Hydrological Processes 18: 275-291.
Despite their common global occurrence, little work has been done on characterising the hydraulic properties of root mats, particularly their hydraulic conductivity (K). A common method for estimating K in the field is the piezometer slug test. In some root mat systems, the piezometer slug test may be the only technique, field or laboratory, which is able to provide reliable estimates of K. We installed 17 piezometers in a Cladium mariscus L. (Pohl) and Phragmites australis Cav. (Streud.) root mat in a UK fen. Tests were initiated by both slug insertion and slug withdrawal. Repeat tests were conducted on some piezometers to check for test consistency. Rapid recoveries after both slug insertion and withdrawal were found, with 90% recovery reached for all tests within 1500 s and for many within 300 s. We found significant and highly reproducible differences between recovery after insertion and recovery after withdrawal, with the latter being more rapid than the former. We invoke a reversible pore blocking mechanism to explain this behaviour. Many of the piezometers showed recoveries after withdrawal broadly consistent with the assumption of a rigid porous medium in which Darcy´s law holds.

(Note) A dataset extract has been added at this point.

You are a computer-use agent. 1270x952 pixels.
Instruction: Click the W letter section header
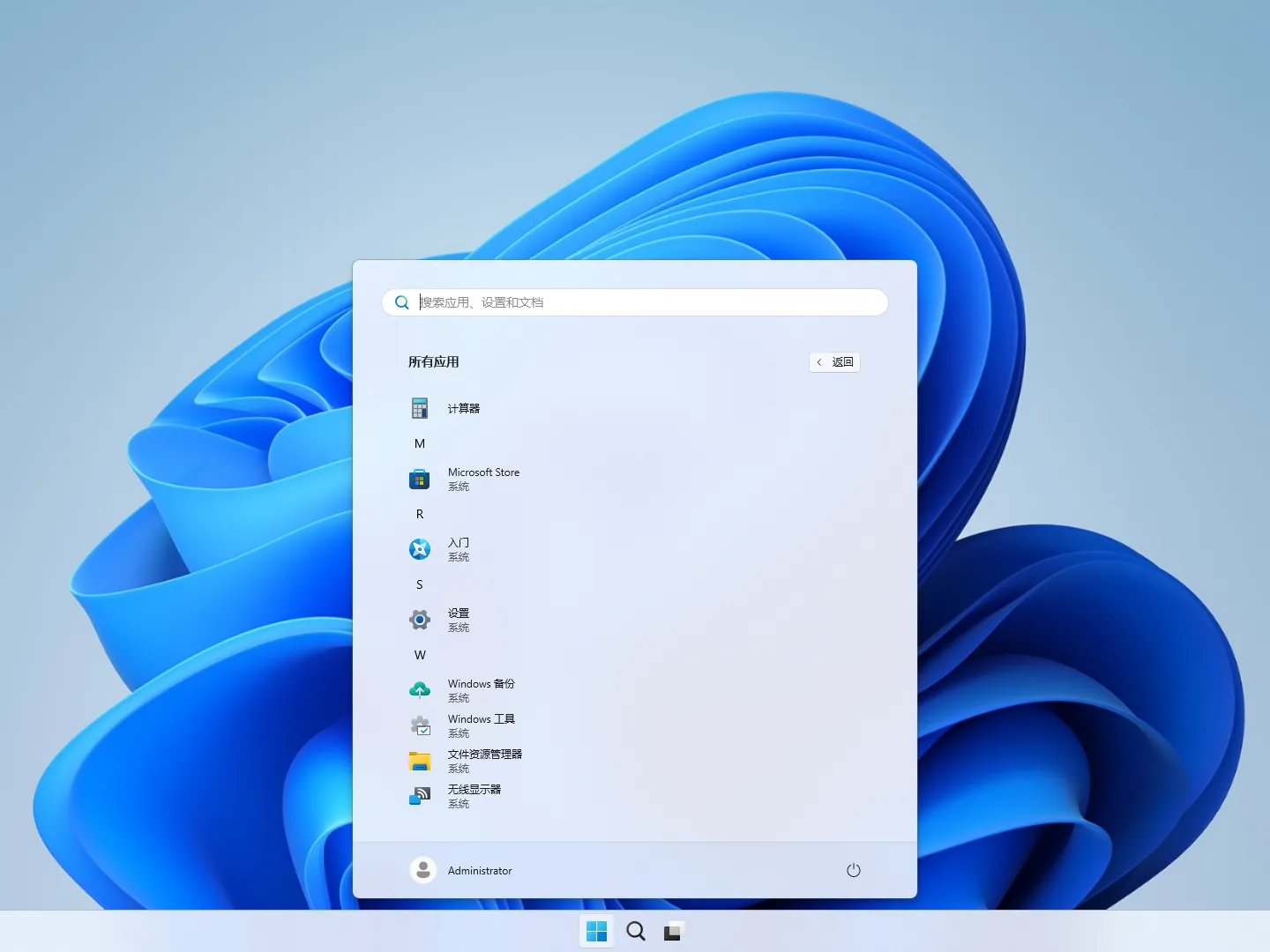[x=420, y=655]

Tests on four further piezometers were used to examine the impact of piezometer `development´, different slug sizes and the use of `clean´ water on test behaviour. The results from these test piezometers were difficult to interpret. Nevertheless, it appears that replacing `dirty´ water in the piezometer standpipe with clean water leads to more rapid recoveries and reduces the difference between recovery after insertion and recovery after withdrawal. The K of the root mat, as estimated from withdrawal tests on 14 piezometers and standardised to 20C, ranged between 0.00144 and 0.03022 cm s-1. This appears to be at the very top end of K values reported for fen peats and suggests that water can flow readily through this medium given sufficiently large hydraulic gradients.
Figure shows differences in rates of recovery to equilibrium water level between three tests initiated by slug injection and three tests initiated by slug withdrawal. The values of hydraulic conductivity subsequently derived would differ significantly depending on which test mode is employed.